EXERCISE: Please extract the stretch of the excerpt on the economic impact of GenAI that begins at the words "In recent years, no" and stops after "and other stakeholders.", copying it word for word.

DOCUMENT SEGMENT Start Marker

Historical lessons and perspectives from episodes of technological change offer a guide for the economic potential of generative AI (GenAI).


In brief

  • GenAI is bringing great excitement, but many leaders are unsure of its overall role and impact on their organizations.
  • Historical examples of technological disruption can help inform expectations of the economic impact of AI as it becomes more prevalent.
  • GenAI will likely accelerate productivity and drive labor market evolution and disruption over the coming years as its effects materialize more fully.

In recent years, no technology has created more excitement than generative AI (GenAI), but that excitement has been tempered by uncertainty and concerns among executives, policymakers and other stakeholders.

GenAI systems are so complex and developing so rapidly that it is difficult to predict how they will impact organizations, economies and societies. In this first article of the series, we use history as a guide to shed light on the potential future impact of GenAI and the economic opportunities and challenges that it may bring.

Technology has unrelentingly and fundamentally transformed economies throughout history by changing the nature and organization of work, increasing business efficiency and productivity, and bringing along new forms of work.

DOCUMENT SEGMENT End Marker
INFORMATION Start Marker

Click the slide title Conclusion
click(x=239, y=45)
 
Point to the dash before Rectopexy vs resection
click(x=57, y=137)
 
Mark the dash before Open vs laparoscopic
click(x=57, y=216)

INFORMATION End Marker
INFORMATION Start Marker

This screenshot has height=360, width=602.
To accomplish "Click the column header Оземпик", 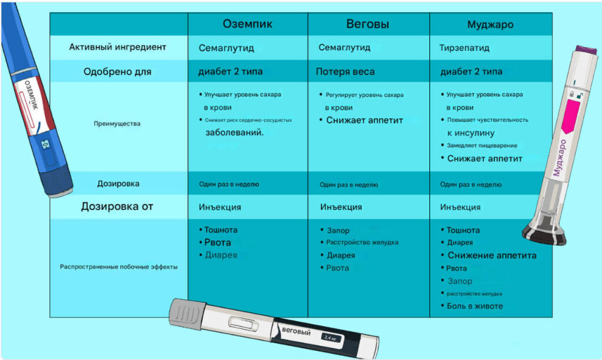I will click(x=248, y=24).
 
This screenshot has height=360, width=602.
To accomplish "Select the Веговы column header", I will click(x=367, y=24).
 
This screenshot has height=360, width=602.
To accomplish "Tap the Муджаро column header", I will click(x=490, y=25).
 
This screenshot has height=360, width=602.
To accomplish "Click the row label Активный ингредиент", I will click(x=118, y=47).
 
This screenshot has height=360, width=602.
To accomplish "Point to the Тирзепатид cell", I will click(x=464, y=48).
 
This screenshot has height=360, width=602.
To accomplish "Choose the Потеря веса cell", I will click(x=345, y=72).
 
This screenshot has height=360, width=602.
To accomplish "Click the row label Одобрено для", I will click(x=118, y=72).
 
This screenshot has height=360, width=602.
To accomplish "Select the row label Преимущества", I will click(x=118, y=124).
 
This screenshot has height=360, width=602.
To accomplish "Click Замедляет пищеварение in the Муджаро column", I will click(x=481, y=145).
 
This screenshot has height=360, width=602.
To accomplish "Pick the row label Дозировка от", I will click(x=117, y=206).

INFORMATION End Marker

REPLY TO THE TASK:
In recent years, no technology has created more excitement than generative AI (GenAI), but that excitement has been tempered by uncertainty and concerns among executives, policymakers and other stakeholders.